Patientin fühlte sich von Krankenpfleger sexuell belästigt

Ein diplomierter Krankenpfleger ist am Donnerstag am Straflandesgericht vom Vorwurf der sexuellen Belästigung einer Patientin freigesprochen worden. Eine 34-jährige, vollständig gelähmte Frau hatte zuvor schwere Vorwürfe gegen den Mann erhoben. „Ich habe sie ganz normal gewaschen. Die vollständige Intimpflege ist Teil meines Arbeitsauftrages“, verteidigte sich der Pfleger erfolgreich vor Gericht.

Der Mann war unter anderem in einer betreuten Wohneinrichtung für schwerst Körperbehinderte tätig. Er wurde auch zu der 34-Jährigen geschickt, obwohl sein Arbeitgeber wusste, dass die Frau keine männlichen Pfleger wünscht, die sie ankleiden und waschen. Exakt 21 Mal kümmerte sich der Pfleger um die Frau, die aufgrund einer Sprachstörung großteils nur per Sprachcomputer mit ihrer Umwelt kommunizieren kann.

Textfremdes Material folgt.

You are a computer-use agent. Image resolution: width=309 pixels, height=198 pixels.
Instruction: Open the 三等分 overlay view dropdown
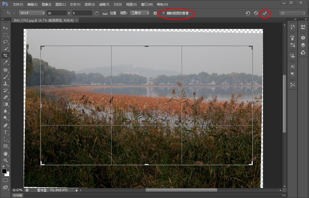(x=139, y=13)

Einem Zivildiener fiel eines Tages auf, dass die 34-Jährige "verstört" und "verängstigt" wirkte, nachdem der Krankenpfleger seine Arbeit beendet hatte. Auf Nachfragen erklärte die Frau, der Pfleger habe sie "absichtlich sehr fest und tief mit einem Lachen im Gesicht gewaschen". Sie veranlasste, dass gegen den Mann Anzeige erstattet wurde.

"Protest gegen männliches Pflegepersonal"
"Ich war schockiert. Das ist eine Fantasie von ihr", erklärte der Pfleger nun vor Gericht. Für ihn sei es auch unangenehm, "wenn man zu einem Patienten geht, der einen nicht will". Die Anzeige sei "ein Protest gegen das männliche Pflegepersonal". Es liege in der Natur der Sache, dass er sie auch an der Brust und im Schambereich berührt habe. Von "Streicheln", wie in der Anzeige behauptet, könne keine Rede sein.